War gar nicht so einfach. Die einen wollten mir nur weiterhelfen, wenn ich Mitglied werde und jährlich 800€ bezahle (wär ich in den Geldtopf gefallen, dann wäre ich jetzt nicht in der Situation). Aber Hartnäckigkeit macht sich bezahlt und irgendwann kam ich an die Informationen, die ich wollte.
Ja, es ist möglich bei sich zu Hause zu behandeln, es muss nur allen Personen möglich sein zur Behandlung zukommen. Ok, super! Endlich mal wieder was Positives!
Danach ging es mit erneutem Planen los. Marco hat unsere Vermieterin gefragt, ob von ihrer Seite etwas dagegen spricht, aber sie hat ihr Okay dazu gegeben. Eine weitere Frage, die mich viele schlaflose Nächte gekostet hat, wo soll das Ganze in unserer Wohnung eigentlich stattfinden. Und irgendwann war für jede Frage eine zufriedenstellende Antwort gefunden und ich habe die Praxisräumlichkeiten gekündigt. Das war im Februar. Und jetzt zum 1. Mai fand der Umzug in die „neue“ Praxis statt.
Ein Sofa musste weichen (das steht jetzt bei Marco in der Arbeit), es wurde ein bisschen umgeräumt, aufgeräumt und um dekoriert. Und jetzt ist genug Platz für eine Behandlung und auch für ein Training. Und da es ja keine Massen gibt (leider) die jeden Tag kommen, sollte das hier jetzt als Übergangslösung auch gut funktionieren.
Leider hat sich die Arbeit mit dem Umzug nicht erledigt, denn jetzt muss die Homepage neu gestaltet werden, meine 1000 Flyer und Visitenkarten brauchen eine neue Adresse, die Kundenwerbung steht auch noch an und noch vieles mehr.
Aber ich sehe es als einen weiteren Schritt nach vorne!
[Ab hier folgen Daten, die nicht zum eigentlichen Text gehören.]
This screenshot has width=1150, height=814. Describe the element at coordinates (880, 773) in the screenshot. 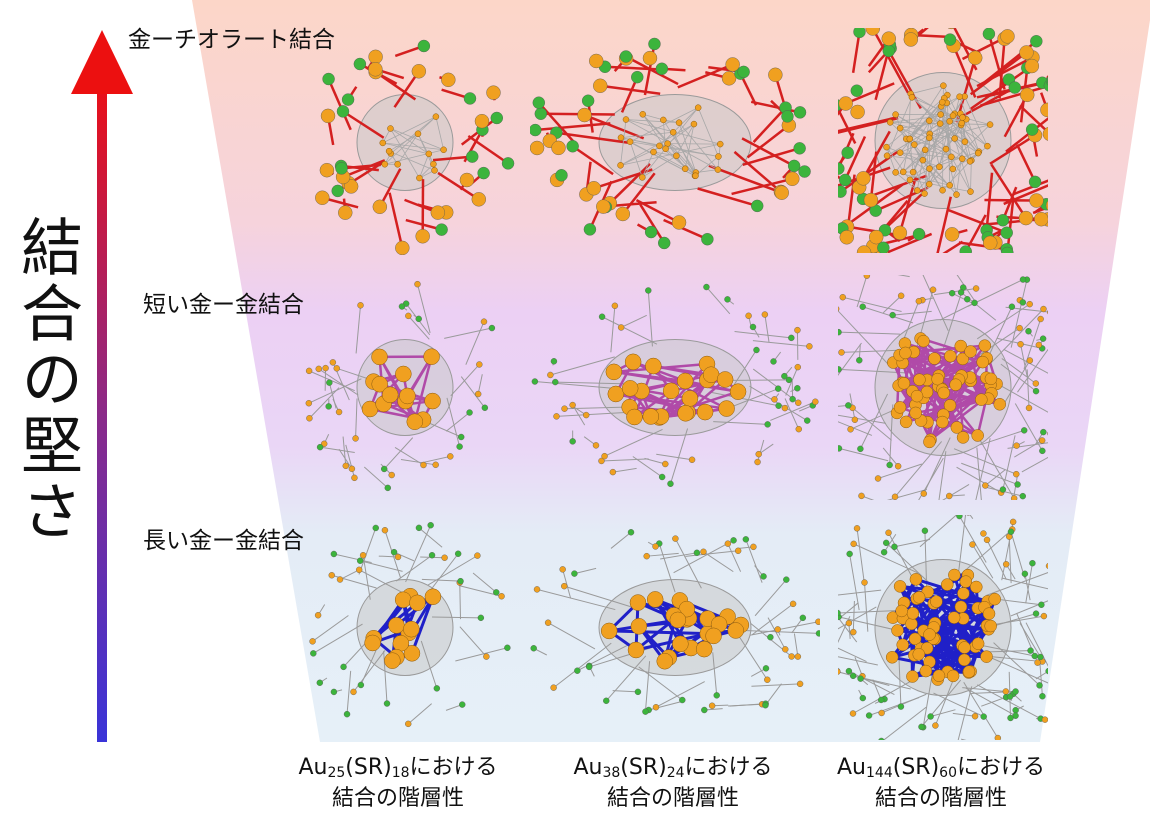

I see `formula-subscript: 144` at that location.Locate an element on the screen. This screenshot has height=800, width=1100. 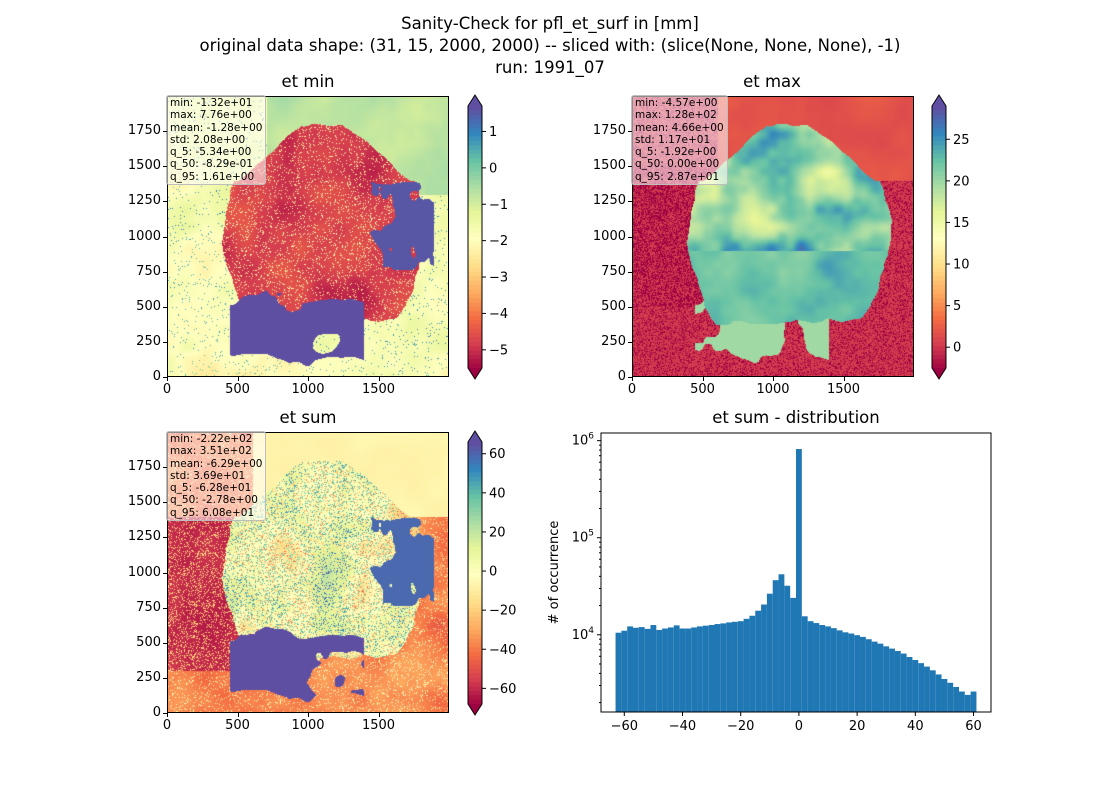
colorbar-extend-bottom is located at coordinates (939, 374).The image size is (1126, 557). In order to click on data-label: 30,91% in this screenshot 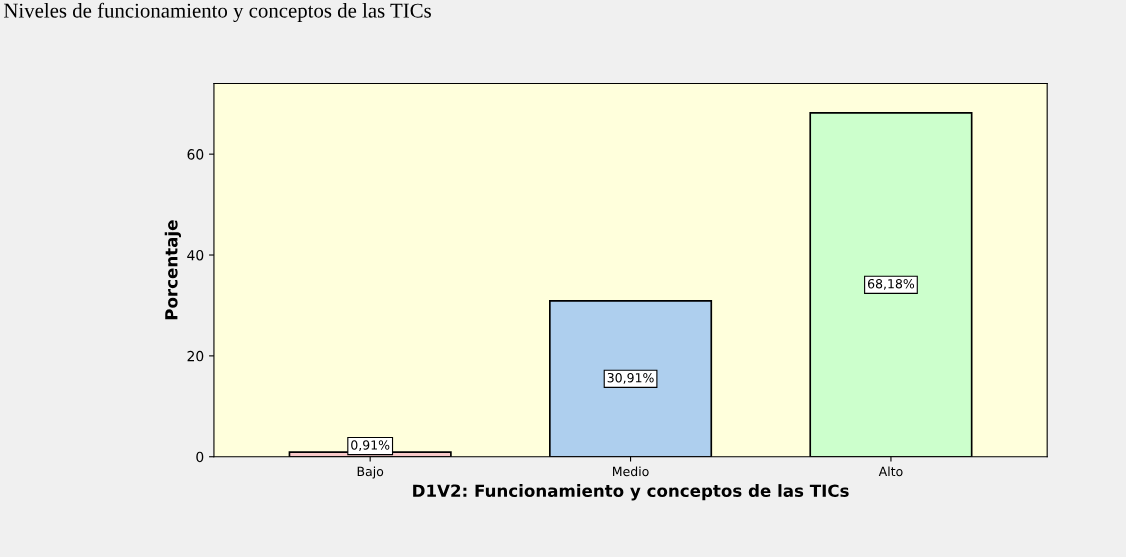, I will do `click(630, 378)`.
Denn ich muss nicht mehr Busfahren (aber keine Sorge, ich bin mir sicher, ich muss noch oft genug mit dem Bus fahren und kann euch neue „Busgeschichten“ erzählen), ich muss mich nicht mehr mit den Ärzten, den nicht vorhandenen Parkplätzen, der Putzfrau oder sonst jemand rumärgern.
Ich hab viele Ideen und neue Konzepte, die ich umsetzen möchte und so habe ich für das nächste halbe Jahr mit Sicherheit genug zu tun. Und hoffentlich schaffe ich es so, unseren Traum von Norwegen weiter am Leben zu erhalten.
Keiner von uns hat gedacht es würde leicht werden, aber das es so ein Kampf sein wird, damit hab ich auch nicht gerechnet. Aber man muss sich einfach immer im Klaren sein, wie sein Leben aussehen soll. Und ich bin noch nicht am Ziel, aber auf einem guten Weg dorthin. Man steckt sich seine Etappenziele und hofft sie in einer guten Zeit zu erreichen, aber Leute ich muss euch sagen, auch wenn der Weg wirklich sehr holperig ist, die Aussicht ist einfach gigantisch! Da fällt es einem gar nicht so auf, wie schwer der Weg doch eigentlich ist. Und ich hab super Unterstützung an meiner Seite! Mein Schatzi!!! Meine tolle Familie!!! Meine Freunde!!! Und in gewisser Weise auch ihr, denn ihr seid so fleißige Leser, ich freue mich jedes Mal darüber!!!
Ich hoffe, dass ich meine Etappen meistern werde und so immer näher ans Ziel komme! Ich wünsche euch viel Spaß und Freude mich auf diesem Weg weiter zu begleiten!